Homeless Outreach club hosts donation drive
February 27, 2022
A Palo Alto High School club, focused on aiding homeless people will donate 10 bags of groceries from a lunchtime donation drive last week.
This drive is the Homeless Outreach Community Program’s second on-campus event and was organized by senior and club president Julian Keyani.
“The donations we have gotten have been extremely generous,” Keyani said. “It’s heartwarming to see that there are people who do donate. Even non-perishables that people just find lying around help so tremendously.”
Keyani said the club has received produce, canned goods, and hygienic products from students and staff which will be donated to the Downtown Streets Team Food Closet.
According to senior club member Ian Lawlor-Hills, the drive was significantly more successful than the club’s first donation drive, hosted earlier in the semester, but the club didn’t get as many donations as they hoped.
“We haven’t gotten as many donations as we’d hoped, and I feel we came into this with much higher expectations than is realistic,” Lawlor-Hills said. “I can’t really blame people for not showing up or caring much. It’s an extra thing to do.”
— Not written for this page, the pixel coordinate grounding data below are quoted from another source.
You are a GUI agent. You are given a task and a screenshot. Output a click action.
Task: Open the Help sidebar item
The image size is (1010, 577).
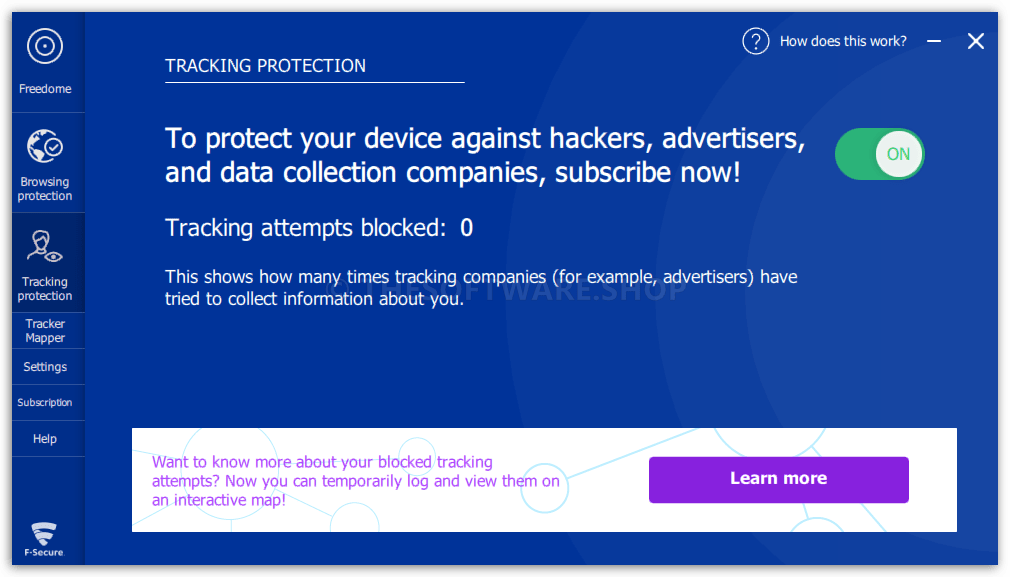[45, 439]
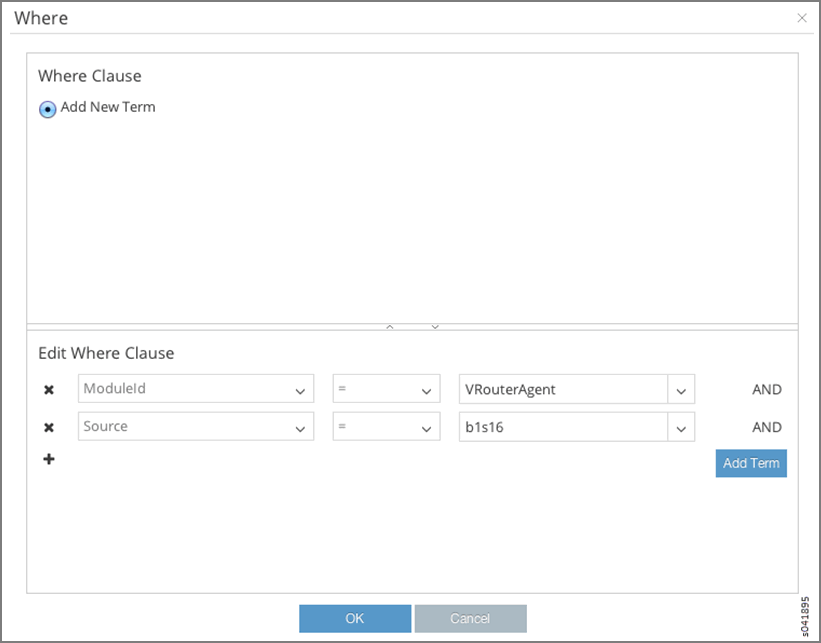Expand the VRouterAgent value dropdown arrow
821x643 pixels.
coord(681,390)

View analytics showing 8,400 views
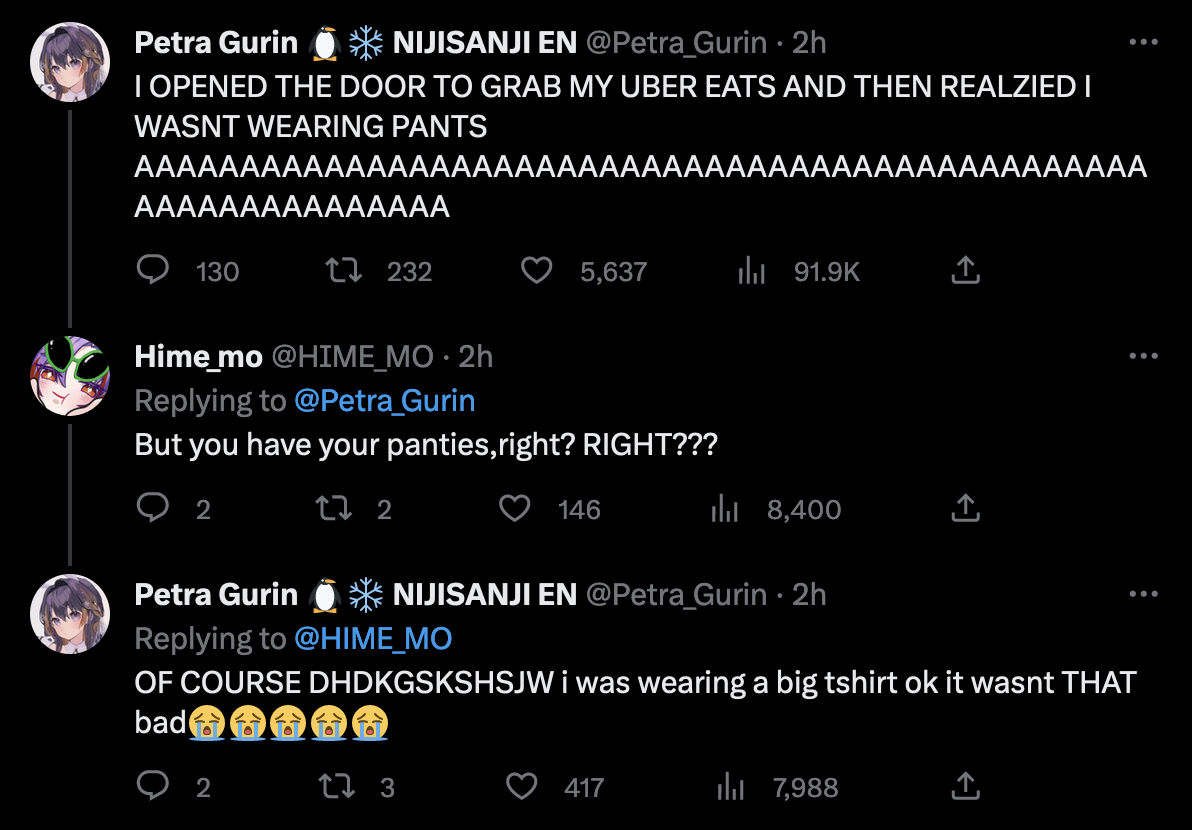pos(724,509)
According to Keyani, he was inspired to create the club after he saw an increase in the number of homeless people near the area of his part-time job at Pizza My Heart in downtown Palo Alto.
“Just being around homeless people a lot and interacting with them got me passionate about it [the program],” Keyani said.
Lawlor-Hills said the COVID-19 pandemic has exacerbated the issue of homelessness and hopes that this club will help students become more aware of the problem.
“It [the pandemic] legitimately ruined so many lives and the lack of social safety nets in place is very concerning,” Lawlor-Hills said. “That’s part of why we’ve been working on this club.”
Pazmino said he hopes to, at Paly, shine a spotlight onto bigger societal problems.
“I personally feel like in Paly, especially, there’s a hyperfocus on academics and that really draws attention away from some of the greater societal issues,” Pazmino said. “I’d like to kind of look beyond that and try to help bigger problems.”
The Homeless Outreach Community Program plans to host another drive later in the semester that may focus more on collecting donations of health care products and incorporating more volunteer work for club members.
“Keep your eyes peeled for that [the upcoming drive],” Lawlor-Hills said. “We might even expand our horizons to health care products such as tampons and deodorant, but outside of that, we just hope to continue what we’ve been doing, hopefully on a more broad scale.”